By Tom Cox
A novel covering two centuries of folklore and earth magic in a moorland village.
About the book
'Funny, thought-provoking and astoundingly clever ... What will I be able to read after Villager? I'll just read it again, I guess. And again. Just cancel all other books' Adele Nozedar, author of The Hedgerow Handbook
'One chapter unfolds as dialogue with a search engine; others are narrated by the moor itself. A rich potpourri that keeps us busy enough not to worry about what it adds up to’ Anthony Cummins, Mail on Sunday
There’s so much to know. It will never end, I suspect, even when it does. So much in all these lives, so many stories, even in this small place.
Villages are full of tales: some are forgotten while others become a part of local folklore. But the fortunes of one West Country village are watched over and irreversibly etched into its history as an omniscient, somewhat crabby, presence keeps track of village life.
In the late sixties a Californian musician blows through Underhill where he writes a set of haunting folk songs that will earn him a group of obsessive fans and a cult following. Two decades later, a couple of teenagers disturb a body on the local golf course.
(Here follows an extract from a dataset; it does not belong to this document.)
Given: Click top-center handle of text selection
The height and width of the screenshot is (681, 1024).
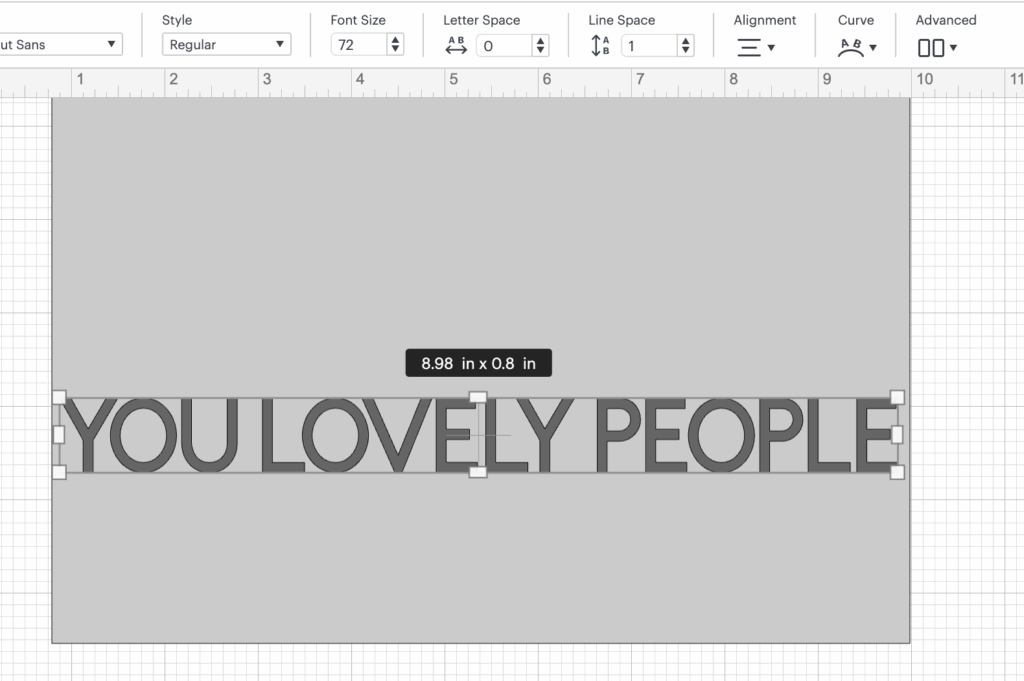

In 2019, a pair of lodgers discover a one-eyed rag doll hidden in the walls of their crumbling and neglected home. Connections are forged and broken across generations, but only the landscape itself can link them together. A landscape threatened by property development and superfast train corridors and speckled by the pylons whose feet have been buried across the moor.
Tom Cox’s masterful debut novel synthesises his passion for music, nature and folklore into a psychedelic and enthralling exploration of village life and the countryside that sustains it.